Cultured meat is meat produced by in vitro cultivation of animal cells, instead of from slaughtered animals. It is a form of cellular agriculture. Cultured meat is produced using many of the same tissue engineering techniques traditionally used in regenerative medicine. The concept of cultured meat was popularized by Jason Matheny in the early 2000s after co-authoring a seminal paper on cultured meat production and creating New Harvest, the world’s first non-profit organization dedicated to supporting in vitro meat research.
The objective of this process is to recreate the complex structure of livestock muscles with a few cells. A biopsy is taken from a live animal. This piece of muscle will be cut to liberate the stem cells, which have the ability to proliferate but can also transform themselves into different types of cells, such as muscle cells and fat cells.
The cells will start to divide after they are cultured in an appropriate culture medium, which will provide nutrients, hormones, and growth factors.

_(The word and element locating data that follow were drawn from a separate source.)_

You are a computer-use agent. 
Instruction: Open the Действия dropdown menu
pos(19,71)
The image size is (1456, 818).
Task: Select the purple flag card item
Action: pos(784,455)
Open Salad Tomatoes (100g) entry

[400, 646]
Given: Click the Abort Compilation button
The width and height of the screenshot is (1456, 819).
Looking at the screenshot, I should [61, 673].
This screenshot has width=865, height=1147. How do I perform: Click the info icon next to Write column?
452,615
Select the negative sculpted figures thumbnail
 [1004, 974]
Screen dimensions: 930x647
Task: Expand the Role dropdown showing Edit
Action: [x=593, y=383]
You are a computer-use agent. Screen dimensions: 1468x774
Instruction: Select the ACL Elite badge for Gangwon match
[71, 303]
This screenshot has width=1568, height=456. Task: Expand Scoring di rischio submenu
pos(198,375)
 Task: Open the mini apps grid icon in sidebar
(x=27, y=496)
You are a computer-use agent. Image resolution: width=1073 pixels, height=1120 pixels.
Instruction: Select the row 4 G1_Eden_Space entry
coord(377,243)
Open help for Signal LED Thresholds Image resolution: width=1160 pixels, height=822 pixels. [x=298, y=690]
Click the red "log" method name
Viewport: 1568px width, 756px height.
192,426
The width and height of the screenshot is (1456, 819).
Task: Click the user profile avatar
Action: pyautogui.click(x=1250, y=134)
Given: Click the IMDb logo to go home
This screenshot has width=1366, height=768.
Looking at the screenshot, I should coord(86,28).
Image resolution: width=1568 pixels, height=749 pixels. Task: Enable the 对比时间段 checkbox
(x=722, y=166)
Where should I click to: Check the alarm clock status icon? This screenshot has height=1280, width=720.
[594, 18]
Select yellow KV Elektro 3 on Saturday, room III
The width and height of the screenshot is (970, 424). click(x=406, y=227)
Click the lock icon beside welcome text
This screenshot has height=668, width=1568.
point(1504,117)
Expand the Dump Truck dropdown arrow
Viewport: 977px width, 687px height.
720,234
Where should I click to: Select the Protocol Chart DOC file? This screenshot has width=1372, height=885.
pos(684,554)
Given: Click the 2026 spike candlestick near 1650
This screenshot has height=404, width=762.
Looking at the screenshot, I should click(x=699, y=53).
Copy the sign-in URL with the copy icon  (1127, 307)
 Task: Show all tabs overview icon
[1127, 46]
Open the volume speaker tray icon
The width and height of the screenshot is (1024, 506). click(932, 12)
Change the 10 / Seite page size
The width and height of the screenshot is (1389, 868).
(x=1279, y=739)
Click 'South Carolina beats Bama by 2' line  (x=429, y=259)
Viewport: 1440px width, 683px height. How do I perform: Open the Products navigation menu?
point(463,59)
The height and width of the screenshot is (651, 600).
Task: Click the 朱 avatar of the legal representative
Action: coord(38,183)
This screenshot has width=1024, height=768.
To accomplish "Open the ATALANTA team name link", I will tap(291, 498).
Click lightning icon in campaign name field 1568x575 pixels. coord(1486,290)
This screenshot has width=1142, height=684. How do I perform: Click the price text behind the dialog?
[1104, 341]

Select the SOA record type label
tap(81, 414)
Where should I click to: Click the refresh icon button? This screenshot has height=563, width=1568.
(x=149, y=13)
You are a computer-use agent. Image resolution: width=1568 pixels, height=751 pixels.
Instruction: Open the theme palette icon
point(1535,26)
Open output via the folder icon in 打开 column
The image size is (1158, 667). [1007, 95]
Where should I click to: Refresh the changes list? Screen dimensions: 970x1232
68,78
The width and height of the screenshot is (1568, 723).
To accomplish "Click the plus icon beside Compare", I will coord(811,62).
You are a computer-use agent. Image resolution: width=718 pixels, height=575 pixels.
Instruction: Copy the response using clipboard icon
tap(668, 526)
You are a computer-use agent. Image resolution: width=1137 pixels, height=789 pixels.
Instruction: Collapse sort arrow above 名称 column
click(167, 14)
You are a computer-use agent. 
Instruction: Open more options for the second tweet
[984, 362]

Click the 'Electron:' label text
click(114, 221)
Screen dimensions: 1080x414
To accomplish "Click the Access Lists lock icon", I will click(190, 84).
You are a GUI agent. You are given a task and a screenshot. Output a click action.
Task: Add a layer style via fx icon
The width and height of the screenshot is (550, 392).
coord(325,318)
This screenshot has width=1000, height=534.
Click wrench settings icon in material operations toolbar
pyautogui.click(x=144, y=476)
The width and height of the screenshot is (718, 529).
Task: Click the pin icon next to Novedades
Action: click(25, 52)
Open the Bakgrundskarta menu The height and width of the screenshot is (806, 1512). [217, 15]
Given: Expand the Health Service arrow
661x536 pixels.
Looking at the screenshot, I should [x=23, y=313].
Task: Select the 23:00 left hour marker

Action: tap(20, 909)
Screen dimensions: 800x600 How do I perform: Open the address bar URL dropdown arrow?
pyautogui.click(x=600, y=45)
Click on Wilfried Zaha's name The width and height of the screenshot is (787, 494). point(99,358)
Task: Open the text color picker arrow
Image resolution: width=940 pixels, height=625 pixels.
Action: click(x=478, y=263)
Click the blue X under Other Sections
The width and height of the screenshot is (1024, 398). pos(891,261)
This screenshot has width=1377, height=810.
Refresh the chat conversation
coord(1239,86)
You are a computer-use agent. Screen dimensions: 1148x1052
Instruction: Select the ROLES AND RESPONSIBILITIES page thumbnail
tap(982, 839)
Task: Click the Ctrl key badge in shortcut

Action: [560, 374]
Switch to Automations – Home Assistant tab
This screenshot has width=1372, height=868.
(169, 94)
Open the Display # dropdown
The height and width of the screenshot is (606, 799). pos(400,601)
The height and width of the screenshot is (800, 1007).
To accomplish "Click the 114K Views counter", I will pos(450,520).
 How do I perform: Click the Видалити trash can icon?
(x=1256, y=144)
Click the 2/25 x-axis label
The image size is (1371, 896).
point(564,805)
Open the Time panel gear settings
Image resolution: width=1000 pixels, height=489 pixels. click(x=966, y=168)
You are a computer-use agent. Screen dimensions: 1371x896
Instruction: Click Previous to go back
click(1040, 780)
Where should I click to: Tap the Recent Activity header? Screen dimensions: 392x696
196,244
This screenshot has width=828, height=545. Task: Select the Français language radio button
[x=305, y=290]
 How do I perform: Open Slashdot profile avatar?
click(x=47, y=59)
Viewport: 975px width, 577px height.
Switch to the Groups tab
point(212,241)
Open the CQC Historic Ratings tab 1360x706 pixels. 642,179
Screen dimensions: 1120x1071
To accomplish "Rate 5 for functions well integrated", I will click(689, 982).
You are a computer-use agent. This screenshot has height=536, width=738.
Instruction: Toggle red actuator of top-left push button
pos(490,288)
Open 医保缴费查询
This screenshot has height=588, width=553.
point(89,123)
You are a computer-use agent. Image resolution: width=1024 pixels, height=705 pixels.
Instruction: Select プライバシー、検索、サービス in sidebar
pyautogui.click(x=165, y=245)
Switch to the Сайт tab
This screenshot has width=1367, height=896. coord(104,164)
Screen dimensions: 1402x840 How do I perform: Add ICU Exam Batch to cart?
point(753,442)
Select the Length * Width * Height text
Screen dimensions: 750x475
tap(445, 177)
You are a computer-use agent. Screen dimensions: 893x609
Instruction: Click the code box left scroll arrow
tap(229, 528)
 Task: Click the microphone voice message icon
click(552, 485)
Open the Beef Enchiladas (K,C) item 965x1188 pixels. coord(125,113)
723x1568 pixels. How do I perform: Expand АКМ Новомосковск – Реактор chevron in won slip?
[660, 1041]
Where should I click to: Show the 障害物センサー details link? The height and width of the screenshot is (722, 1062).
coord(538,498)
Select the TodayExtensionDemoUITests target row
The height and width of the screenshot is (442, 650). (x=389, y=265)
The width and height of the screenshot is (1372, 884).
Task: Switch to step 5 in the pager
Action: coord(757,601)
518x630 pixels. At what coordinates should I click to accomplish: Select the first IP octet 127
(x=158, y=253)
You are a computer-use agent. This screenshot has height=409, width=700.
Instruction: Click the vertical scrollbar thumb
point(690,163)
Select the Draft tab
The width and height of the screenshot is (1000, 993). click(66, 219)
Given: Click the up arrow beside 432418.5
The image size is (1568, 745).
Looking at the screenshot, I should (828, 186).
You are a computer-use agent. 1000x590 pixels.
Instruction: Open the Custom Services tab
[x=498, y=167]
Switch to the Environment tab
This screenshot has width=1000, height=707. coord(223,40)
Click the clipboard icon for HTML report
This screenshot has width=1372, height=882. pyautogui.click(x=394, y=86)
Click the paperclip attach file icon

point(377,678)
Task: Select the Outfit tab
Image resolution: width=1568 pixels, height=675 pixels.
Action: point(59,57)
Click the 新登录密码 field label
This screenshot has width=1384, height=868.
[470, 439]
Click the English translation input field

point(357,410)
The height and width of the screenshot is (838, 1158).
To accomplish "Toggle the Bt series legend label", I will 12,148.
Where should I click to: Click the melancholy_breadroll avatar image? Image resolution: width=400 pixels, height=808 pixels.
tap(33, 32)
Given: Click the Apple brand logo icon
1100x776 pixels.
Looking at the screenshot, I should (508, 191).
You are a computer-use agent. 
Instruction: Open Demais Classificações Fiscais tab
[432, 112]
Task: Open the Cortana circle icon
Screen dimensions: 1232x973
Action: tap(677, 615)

The best medium is known to contain fetal bovine serum (FBS), a serum made from the blood of a dead calf, which is going to be rate-limiting, and not acceptable for vegetarians nor vegans. More than one trillion cells can be grown, and these cells naturally merge to form myotubes which are no longer than 0.3 mm; the myotubes are then placed in a ring growing into a small piece of muscle tissue as described in different reviews. This piece of muscle can multiply up to more than a trillion strands. These fibers are attached to a sponge-like scaffold that floods the fibers with nutrients and mechanically stretches them, “exercising” the muscle cells to increase their size and protein content.
Based on this process, fewer animals will be necessary to produce huge amounts of meat due to cell proliferation, thereby avoiding killing too many animals but potentially lots of calves if FBS is still used.